======== SOURCE
In the first years of the twenty-first century, the world was experiencing a certain kind of invasion: "made in China" was at its peak. Egypt and the rest of the world seemed to be flooded with plastic flowers; gold plastic frames; 3-D plastic representations of Jesus, Mecca, and the Hindu gods; and waterfalls that appeared to move. This caricatured paradise was everywhere I looked, especially in Egypt and other African countries, prompting me to explore this iconography. The Chateau de Versailles may be seen as the ultimate kitsch, a theatrical tour de force of excess, wealth, and abundance. The ruling monarchy in Egypt once imitated the luxury of French courtly life and advertised its grandeur to the greater public.
In 2008, during her first trip back to Kabul, Afghanistan since 1978, Jeanno Gaussi met Ustad, (Master) Sharif Amin, a painter of signs, billboards, and commissioned pieces, whose shop was near her home. He told her that he had managed to survive the collapse and trauma of war through painting. Having always felt estranged from her family history, Gaussi decided to give him the thirty images that, out of many albums, her parents had been able to take with them when they left Afghanistan and that, for her, had always lacked clarity or continuity.
She asked him to replicate half of these original images in paintings. In Family Stories (2011 - 12), made up of Sharif's paintings and Gaussi's recordings of her conversations with him after he had finished each work, Sharif becomes a mediator, a decoder, an investigator able to bring to the surface possible traces of the truth, to reach a sort of objective knowledge. The installation, which won critical acclaim during its premiere at dOCUMENTA (13) exhibition in Kassel, Germany, deals with the consequences of forced immigration as experienced by all classes of Afghan society from 1980 until the early 2000s, when millions fled the Soviet invasion and subsequent civil wars, and finally, Taliban rule in the late 1990s.
================
======== PROVIDED RECORDS
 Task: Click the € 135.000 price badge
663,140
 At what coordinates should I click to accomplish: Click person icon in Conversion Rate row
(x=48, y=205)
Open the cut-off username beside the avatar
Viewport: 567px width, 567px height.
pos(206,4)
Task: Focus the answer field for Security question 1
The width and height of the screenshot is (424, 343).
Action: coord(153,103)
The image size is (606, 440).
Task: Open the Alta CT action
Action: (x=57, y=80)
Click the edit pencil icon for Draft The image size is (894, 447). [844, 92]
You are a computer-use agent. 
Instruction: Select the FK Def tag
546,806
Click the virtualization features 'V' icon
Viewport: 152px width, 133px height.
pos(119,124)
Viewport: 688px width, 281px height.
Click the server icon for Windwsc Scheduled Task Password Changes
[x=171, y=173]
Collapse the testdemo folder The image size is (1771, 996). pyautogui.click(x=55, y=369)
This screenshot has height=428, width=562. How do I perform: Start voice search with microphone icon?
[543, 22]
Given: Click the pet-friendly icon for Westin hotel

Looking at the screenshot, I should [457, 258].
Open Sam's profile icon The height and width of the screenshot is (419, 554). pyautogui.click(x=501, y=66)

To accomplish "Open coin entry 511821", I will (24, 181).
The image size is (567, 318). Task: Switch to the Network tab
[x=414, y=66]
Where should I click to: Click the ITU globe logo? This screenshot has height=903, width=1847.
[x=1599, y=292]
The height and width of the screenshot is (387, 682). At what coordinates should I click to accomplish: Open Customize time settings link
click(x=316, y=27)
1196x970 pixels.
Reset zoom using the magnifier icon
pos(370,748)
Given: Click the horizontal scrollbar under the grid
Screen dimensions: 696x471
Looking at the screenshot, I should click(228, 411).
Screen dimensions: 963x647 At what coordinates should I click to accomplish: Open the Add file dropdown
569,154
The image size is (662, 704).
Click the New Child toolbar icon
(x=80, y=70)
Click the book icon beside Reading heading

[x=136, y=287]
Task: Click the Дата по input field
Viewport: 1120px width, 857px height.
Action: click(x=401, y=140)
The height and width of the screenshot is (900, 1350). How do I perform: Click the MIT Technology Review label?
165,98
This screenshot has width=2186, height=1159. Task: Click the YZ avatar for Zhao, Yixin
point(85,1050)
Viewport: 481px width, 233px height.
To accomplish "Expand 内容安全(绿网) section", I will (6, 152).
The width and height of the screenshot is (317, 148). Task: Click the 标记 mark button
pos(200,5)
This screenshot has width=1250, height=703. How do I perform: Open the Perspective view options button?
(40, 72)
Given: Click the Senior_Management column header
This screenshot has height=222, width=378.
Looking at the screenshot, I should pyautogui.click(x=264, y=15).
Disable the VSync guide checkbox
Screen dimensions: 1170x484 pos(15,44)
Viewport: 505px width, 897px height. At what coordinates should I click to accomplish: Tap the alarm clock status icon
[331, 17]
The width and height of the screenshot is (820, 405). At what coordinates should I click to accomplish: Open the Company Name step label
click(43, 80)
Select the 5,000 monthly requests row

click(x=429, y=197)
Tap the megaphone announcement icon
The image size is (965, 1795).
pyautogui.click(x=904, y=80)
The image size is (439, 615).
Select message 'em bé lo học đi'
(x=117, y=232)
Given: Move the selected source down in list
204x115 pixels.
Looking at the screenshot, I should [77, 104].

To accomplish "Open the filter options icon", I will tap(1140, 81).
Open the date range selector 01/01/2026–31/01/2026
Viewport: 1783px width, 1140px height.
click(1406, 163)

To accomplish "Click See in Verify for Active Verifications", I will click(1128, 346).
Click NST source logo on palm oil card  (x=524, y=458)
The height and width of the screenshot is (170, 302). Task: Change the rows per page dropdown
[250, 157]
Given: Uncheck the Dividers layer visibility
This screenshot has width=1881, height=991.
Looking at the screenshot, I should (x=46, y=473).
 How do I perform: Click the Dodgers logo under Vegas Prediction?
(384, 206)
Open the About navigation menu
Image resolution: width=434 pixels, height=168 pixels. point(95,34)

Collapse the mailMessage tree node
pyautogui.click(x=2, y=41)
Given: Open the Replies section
================
- [WORK TO COMPLETE]:
(a) Write out the part of the art passage that starts at the words "In the first" and ends after the words "the greater public.".
(b) Answer these questions using the art passage:
(i) In what year did Jeanno Gaussi make her first trip back to Kabul since 1978?
(ii) At which exhibition, and in what city, did Family Stories premiere?
(iii) What does the passage call the ultimate kitsch?
This material isn't needed.

- [THE REPLIES]:
(a)
In the first years of the twenty-first century, the world was experiencing a certain kind of invasion: "made in China" was at its peak. Egypt and the rest of the world seemed to be flooded with plastic flowers; gold plastic frames; 3-D plastic representations of Jesus, Mecca, and the Hindu gods; and waterfalls that appeared to move. This caricatured paradise was everywhere I looked, especially in Egypt and other African countries, prompting me to explore this iconography. The Chateau de Versailles may be seen as the ultimate kitsch, a theatrical tour de force of excess, wealth, and abundance. The ruling monarchy in Egypt once imitated the luxury of French courtly life and advertised its grandeur to the greater public.

(b)
(i) 2008
(ii) dOCUMENTA (13), in Kassel, Germany
(iii) The Chateau de Versailles